The photos are without a doubt…fantastic. If there’s something not to be discussed, that’s the quality of these images. They’re so good that questioning how they’re made and what they do might not be something to cross our minds. They tell the kind of stories that we want to hear. The stories of a remote life, of community and symbolism, of meaning and beauty, in short of everything we feel we’ve lost nowadays. Those worlds are right here, in front of us, and in Nelson’s understanding, they’re also about to disappear.  Obviously because of us, our greed, ignorance, consumerism, capitalism, etc.
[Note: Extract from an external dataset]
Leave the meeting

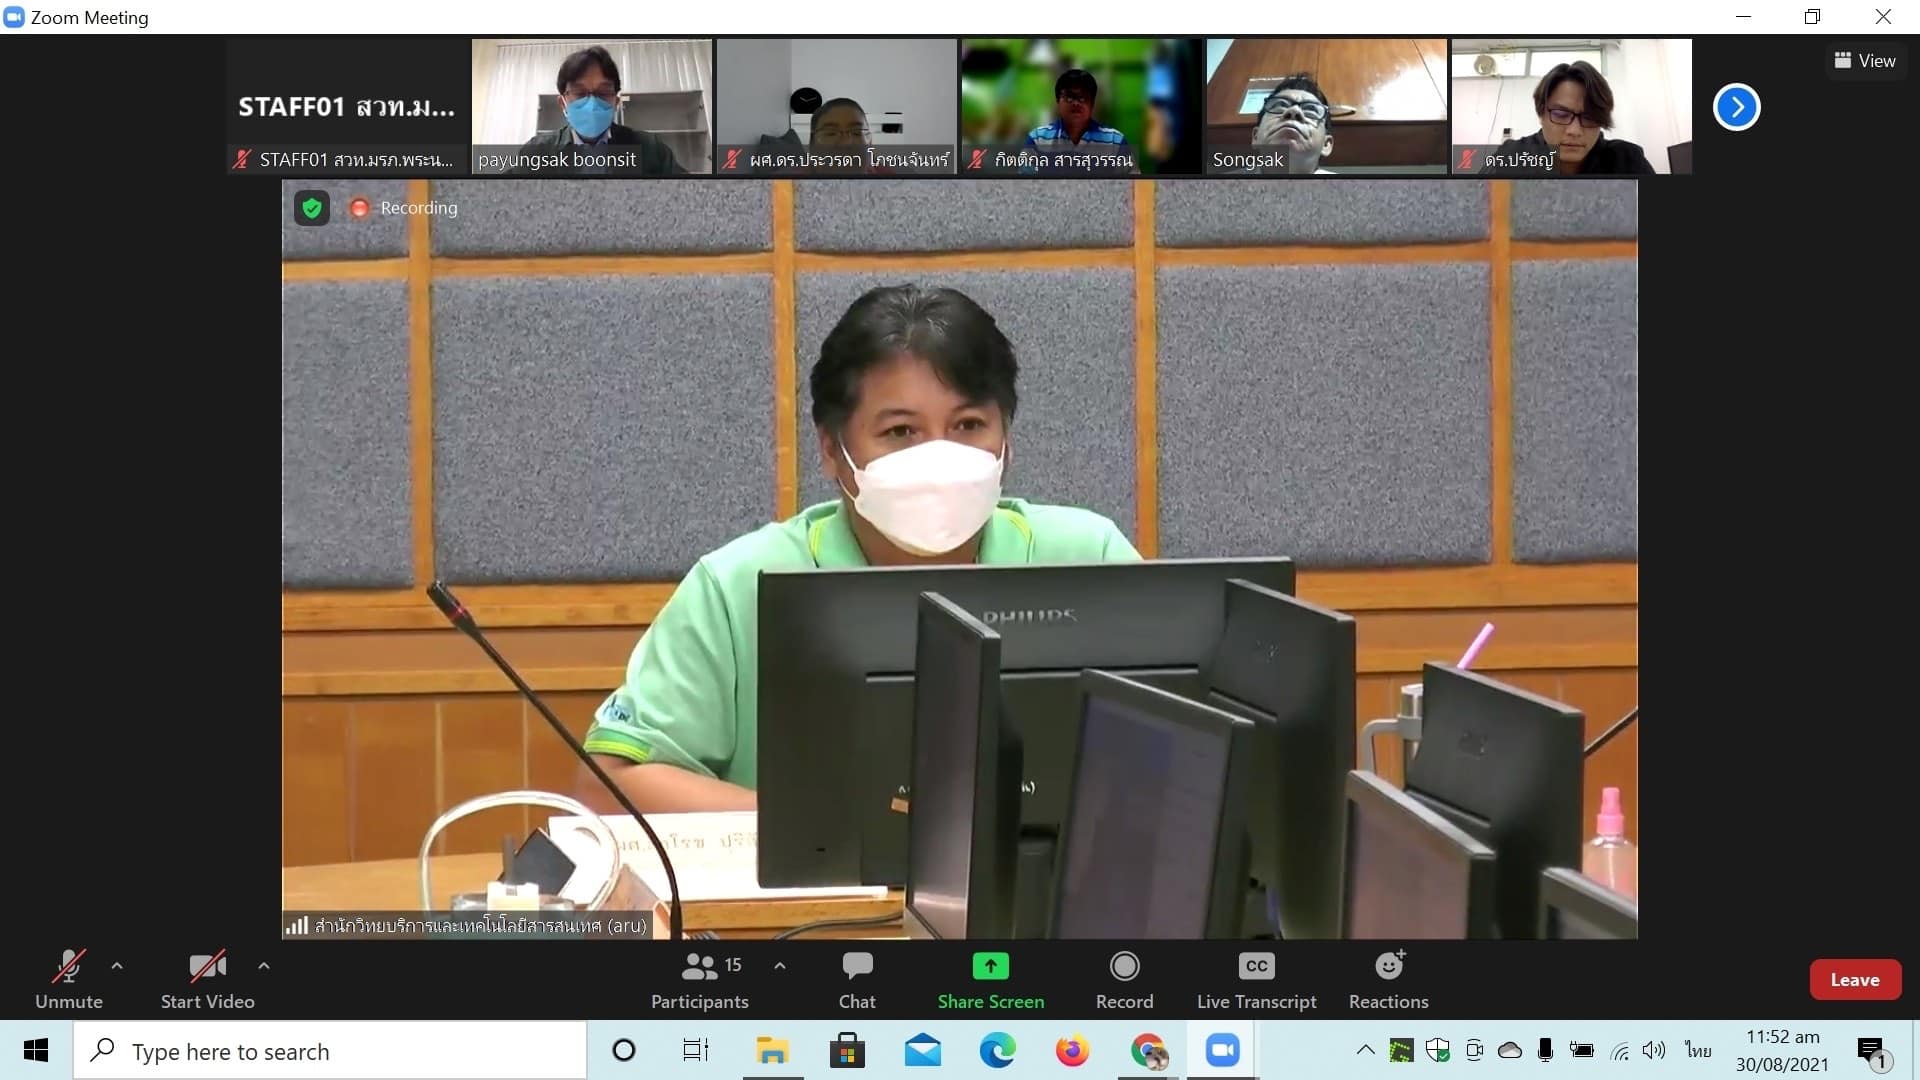pos(1854,980)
Now isn’t that a romantic and dramatic story?

“I saw the photos and I didn’t like them,” says Brazilian Yanomami spiritual leader Davi Kopenawa for The Guardian. “This man only wants to force his own ideas on the photos, to publish them in books and to show them to everyone so that people will think he’s a great photographer. He does whatever he wants with indigenous peoples. It is not true that indigenous peoples are about to die out. We will be around for a long time, fighting for our land, living in this world and continuing to create our children”.
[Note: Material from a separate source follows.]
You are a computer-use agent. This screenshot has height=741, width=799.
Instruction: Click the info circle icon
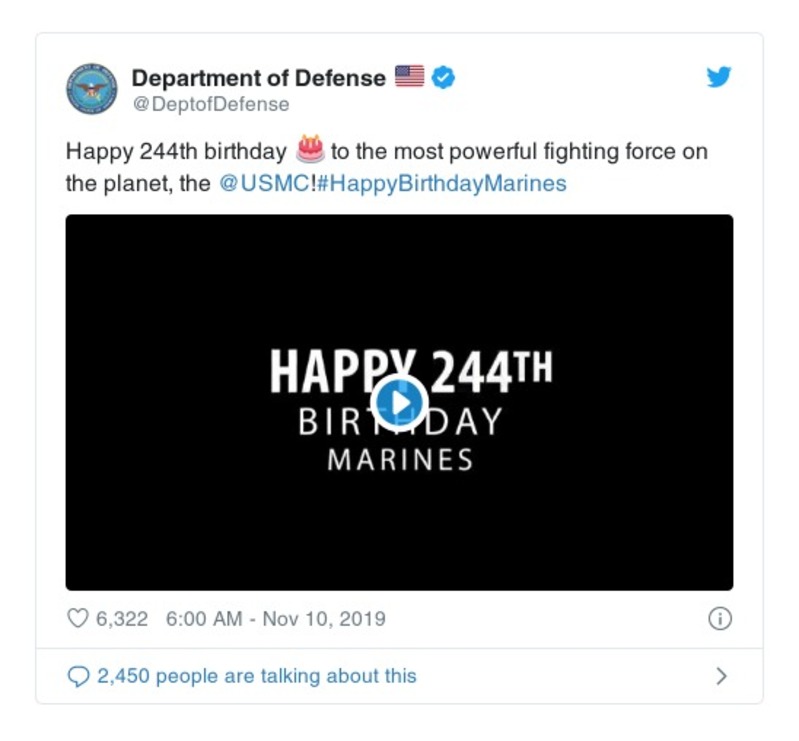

Truth is Nelson is a great photographer, technically speaking. But making a biased portrayal of a subject you claim to be documenting doesn’t really define a photojournalist’s work. Bias in any social science research will compromise the researcher. Does bias in photojournalism do the same? Should it do the same? I think to a certain extend it does shake one’s credibility, but the line between when something inaccurate is really bad and when it’s one’s understanding is not precisely drawn. Yet, I have the feeling with his set arrangements and all adjustments Nelson crossed the precisely drawn line in the direction of a shaky credibility (read this article as well for a better understanding of what is wrong with these photos).

To all the criticism he recieved (there’s much more, check the Guardian article), Nelson said his photos are celebratory and intended to be aesthetic rather than factual. They’re his view, meaning his staged view, including clothing adjustments and everything else. “I am aiming to document the variety and importance of what is left of indigenous culture. Yes, it’s idealistic. Indigenous peoples are usually portrayed [by groups like Survival] as impoverished. But they have a wealth and a pride. It’s not only about material possessions” Nelson says for The Guardian, after he initially said that his photos are an ‘irreplaceable ethnographic record of a fast disappearing world’, which frames the work very differently.

Now the question is: for us to understand the variety and importance of what is left of indigenous culture, do we need a glamorized portrayal of them? Do we empathized more with this idealized version of them than with their realistic image? Well, here’s where I’m afraid the answer is yes. In the end it is Nelson’s portrayals that put the issue on the agenda. Thinking a print of the photos goes up to 45.000 pounds and a special edition book costs over 5000 pounds, while he doesn’t pay the people he photographs even though they are his models and work for him…well, this might raise some moral questions and some questions about his attitude. Thinking he explained the photos are idealistic and staged only after a pile of accusations, that raises other ethical questions. But on top of that, what should raise more questions is the fact that it is this approach that put the issue on the agenda, it is the title suggesting they’re about to pass away, it’s the glamorous portrayal, the beautiful story tapping into our imaginary. It’s not the realistic portrayals what made us care. Bad on Nelson, but most important, what does this say about us and the way our visually saturated/media saturated world works? Is it just that organisations like Survival International don’t reach far or it’s just that sugar coated stories work best for PR? And in the end, do we respond better to PR than to empathy? To aesthetics than to poverty?